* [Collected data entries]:
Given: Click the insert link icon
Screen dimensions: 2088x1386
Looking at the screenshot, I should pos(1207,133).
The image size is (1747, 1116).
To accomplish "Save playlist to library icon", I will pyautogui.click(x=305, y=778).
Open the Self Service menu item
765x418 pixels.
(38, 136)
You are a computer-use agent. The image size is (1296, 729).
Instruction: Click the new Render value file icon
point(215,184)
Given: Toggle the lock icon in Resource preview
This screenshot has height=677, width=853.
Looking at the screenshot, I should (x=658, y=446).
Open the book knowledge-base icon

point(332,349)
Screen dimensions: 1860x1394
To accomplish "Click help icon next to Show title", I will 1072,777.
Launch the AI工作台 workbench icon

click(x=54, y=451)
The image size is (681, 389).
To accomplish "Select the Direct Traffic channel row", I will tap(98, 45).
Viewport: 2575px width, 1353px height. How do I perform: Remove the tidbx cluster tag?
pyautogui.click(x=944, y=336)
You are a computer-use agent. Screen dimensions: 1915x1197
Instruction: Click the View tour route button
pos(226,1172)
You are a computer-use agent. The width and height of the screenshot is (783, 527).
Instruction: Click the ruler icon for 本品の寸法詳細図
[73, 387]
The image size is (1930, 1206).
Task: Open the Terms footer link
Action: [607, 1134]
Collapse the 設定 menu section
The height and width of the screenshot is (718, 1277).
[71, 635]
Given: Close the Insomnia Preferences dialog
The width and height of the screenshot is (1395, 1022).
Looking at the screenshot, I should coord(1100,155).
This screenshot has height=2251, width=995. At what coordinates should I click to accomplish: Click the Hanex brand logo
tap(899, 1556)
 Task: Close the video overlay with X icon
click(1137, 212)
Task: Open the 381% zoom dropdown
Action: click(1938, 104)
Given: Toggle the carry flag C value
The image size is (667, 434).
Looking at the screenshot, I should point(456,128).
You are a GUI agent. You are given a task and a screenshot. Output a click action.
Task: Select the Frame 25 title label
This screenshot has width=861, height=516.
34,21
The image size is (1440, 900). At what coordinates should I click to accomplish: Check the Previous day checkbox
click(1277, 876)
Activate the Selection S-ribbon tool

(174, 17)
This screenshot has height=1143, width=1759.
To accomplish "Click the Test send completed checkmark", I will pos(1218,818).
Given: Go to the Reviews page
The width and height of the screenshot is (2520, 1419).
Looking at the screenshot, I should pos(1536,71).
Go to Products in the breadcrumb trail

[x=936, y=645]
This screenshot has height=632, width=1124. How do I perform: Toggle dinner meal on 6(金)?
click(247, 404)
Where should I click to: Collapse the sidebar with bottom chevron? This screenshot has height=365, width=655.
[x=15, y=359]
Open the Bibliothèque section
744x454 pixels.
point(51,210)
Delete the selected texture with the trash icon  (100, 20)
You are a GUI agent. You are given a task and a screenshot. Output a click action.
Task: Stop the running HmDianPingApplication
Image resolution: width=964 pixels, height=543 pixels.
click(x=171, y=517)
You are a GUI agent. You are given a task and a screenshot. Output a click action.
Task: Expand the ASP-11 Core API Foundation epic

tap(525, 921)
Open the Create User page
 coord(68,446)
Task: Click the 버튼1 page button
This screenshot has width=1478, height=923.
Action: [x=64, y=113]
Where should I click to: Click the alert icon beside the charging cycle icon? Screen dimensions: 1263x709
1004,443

* [Exercise brief]: So that nothing is lost, please repeat all of the entries exactly.

* [Reply to the exercise]:
Given: Click the insert link icon
Screen dimensions: 2088x1386
Looking at the screenshot, I should pos(1207,133).
The image size is (1747, 1116).
To accomplish "Save playlist to library icon", I will pyautogui.click(x=305, y=778).
Open the Self Service menu item
765x418 pixels.
(38, 136)
You are a computer-use agent. The image size is (1296, 729).
Instruction: Click the new Render value file icon
point(215,184)
Given: Toggle the lock icon in Resource preview
This screenshot has height=677, width=853.
Looking at the screenshot, I should (x=658, y=446).
Open the book knowledge-base icon

point(332,349)
Screen dimensions: 1860x1394
To accomplish "Click help icon next to Show title", I will 1072,777.
Launch the AI工作台 workbench icon

click(x=54, y=451)
The image size is (681, 389).
To accomplish "Select the Direct Traffic channel row", I will tap(98, 45).
Viewport: 2575px width, 1353px height. How do I perform: Remove the tidbx cluster tag?
pyautogui.click(x=944, y=336)
You are a computer-use agent. Screen dimensions: 1915x1197
Instruction: Click the View tour route button
pos(226,1172)
You are a computer-use agent. The width and height of the screenshot is (783, 527).
Instruction: Click the ruler icon for 本品の寸法詳細図
[73, 387]
The image size is (1930, 1206).
Task: Open the Terms footer link
Action: [607, 1134]
Collapse the 設定 menu section
The height and width of the screenshot is (718, 1277).
[71, 635]
Given: Close the Insomnia Preferences dialog
The width and height of the screenshot is (1395, 1022).
Looking at the screenshot, I should coord(1100,155).
This screenshot has height=2251, width=995. At what coordinates should I click to accomplish: Click the Hanex brand logo
tap(899, 1556)
 Task: Close the video overlay with X icon
click(1137, 212)
Task: Open the 381% zoom dropdown
Action: click(1938, 104)
Given: Toggle the carry flag C value
The image size is (667, 434).
Looking at the screenshot, I should point(456,128).
You are a GUI agent. You are given a task and a screenshot. Output a click action.
Task: Select the Frame 25 title label
This screenshot has width=861, height=516.
34,21
The image size is (1440, 900). At what coordinates should I click to accomplish: Check the Previous day checkbox
click(1277, 876)
Activate the Selection S-ribbon tool

(174, 17)
This screenshot has height=1143, width=1759.
To accomplish "Click the Test send completed checkmark", I will pos(1218,818).
Given: Go to the Reviews page
The width and height of the screenshot is (2520, 1419).
Looking at the screenshot, I should pos(1536,71).
Go to Products in the breadcrumb trail

[x=936, y=645]
This screenshot has height=632, width=1124. How do I perform: Toggle dinner meal on 6(金)?
click(247, 404)
Where should I click to: Collapse the sidebar with bottom chevron? This screenshot has height=365, width=655.
[x=15, y=359]
Open the Bibliothèque section
744x454 pixels.
point(51,210)
Delete the selected texture with the trash icon  (100, 20)
You are a GUI agent. You are given a task and a screenshot. Output a click action.
Task: Stop the running HmDianPingApplication
Image resolution: width=964 pixels, height=543 pixels.
click(x=171, y=517)
You are a GUI agent. You are given a task and a screenshot. Output a click action.
Task: Expand the ASP-11 Core API Foundation epic

tap(525, 921)
Open the Create User page
 coord(68,446)
Task: Click the 버튼1 page button
This screenshot has width=1478, height=923.
Action: [x=64, y=113]
Where should I click to: Click the alert icon beside the charging cycle icon? Screen dimensions: 1263x709
1004,443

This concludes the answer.